Vous avez alors essayé de vendre votre violon par petites annonces entre particuliers. Est intervenu alors le principe d’« asymétrie de l’information » théorisé par le prix Nobel d’économie Georges Akerlof.

Dans le marché du violon, certains, comme le vôtre, sont objectivement parfaits. D’autres, en revanche, cumulent toutes les tares. L’acte d’achat présente donc un risque. C’est à ce niveau qu’il faut distinguer deux marchés : celui des professionnels et celui entre particuliers. Si vous achetez votre violon à un luthier établi, tout le risque repose sur lui : s’il présente un défaut, c’est le commerçant qui en assume la responsabilité. Vous disposez d’une facture et d’une garantie.

Par contre, si vous l’achetez à un particulier, tout le risque repose sur vous. On comprend donc que le prix du même violon vendu par un professionnel ne peut être celui du particulier. C’est là qu’entre en jeu ce concept d’« asymétrie de l’information ».

Vous, Roger, qui voulez vendre votre violon, vous le savez parfait et comptez en obtenir le prix correspondant. Mais pour l’acheteur potentiel, qui ne dispose pas des mêmes informations que vous, vous ne présentez en rien une garantie. Il voudra donc compenser ce risque en payant moins cher. Refusant, vous sortez votre marchandise de l’offre, appauvrissant celle-ci d’une de ses meilleures occasions et augmentant donc statistiquement la proportion d’instruments « douteux ». Par voie de conséquence, vous en augmentez également le risque. Les prix descendent d’autant.

Finalement, vous avez vraiment besoin d’argent, vous remettez en vente votre violon en acceptant de baisser un peu son prix. Pas suffisamment néanmoins pour compenser le risque nouveau que vous avez vous-même contribué à augmenter ! Vous ne vendez pas, sortez votre marchandise de l’offre, etc. Ce cercle vicieux explique pourquoi, sauf circonstance particulière, vous aurez des difficultés à vendre votre violon à un prix et dans un temps raisonnable.
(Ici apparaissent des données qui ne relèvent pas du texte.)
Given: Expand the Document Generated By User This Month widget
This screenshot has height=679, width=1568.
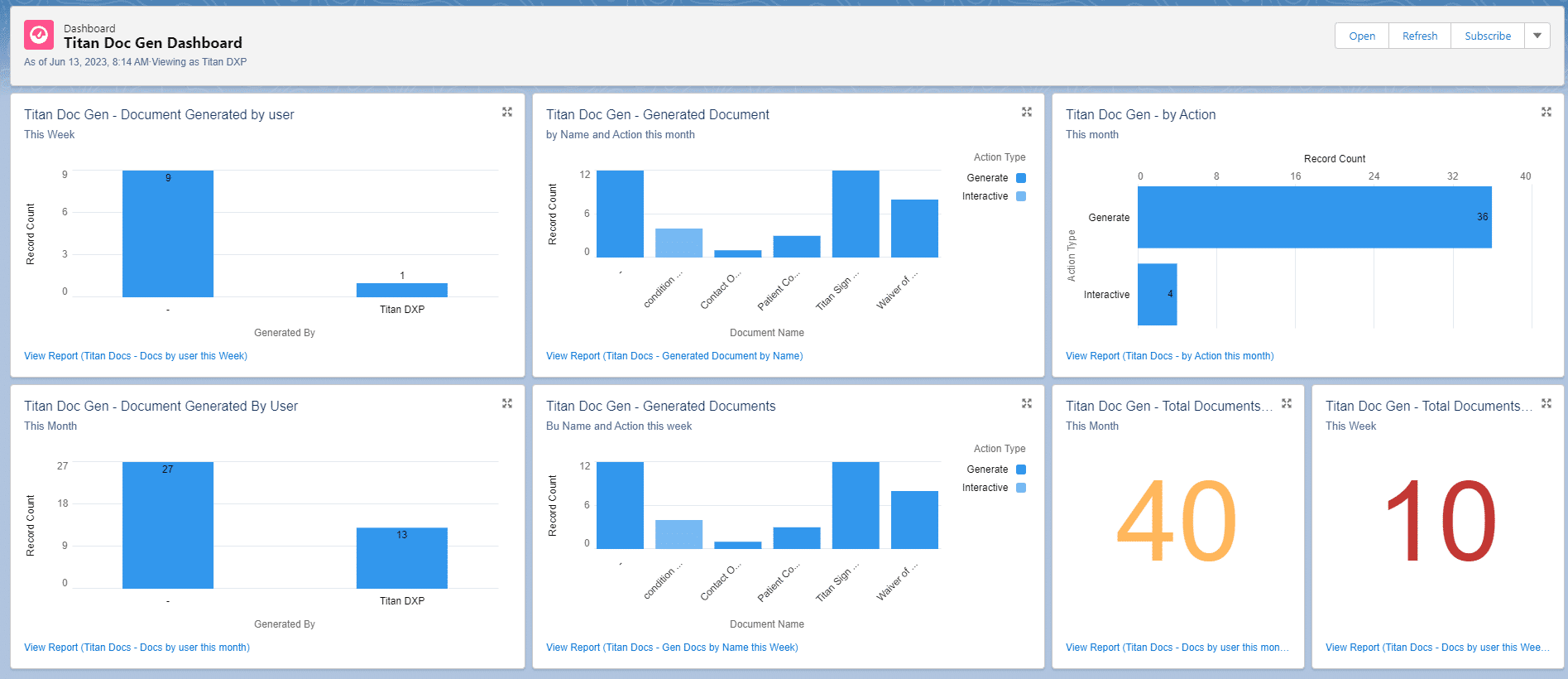Looking at the screenshot, I should click(507, 403).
J’espère qu’à défaut de vous avoir apporté une solution, j’aurai au moins contribué à vous éclairer sur ce sujet, très peu souvent abordé mais primordial pour nous tous, musiciens et luthiers. Car s’il existe un mystère dans le violon, c’est bien plus dans son marché que dans le secret de son vernis.

Laurent »

 

Les opinions exprimées dans cet article sont celles de l’auteur et ne reflètent pas nécessairement celles de la rédaction.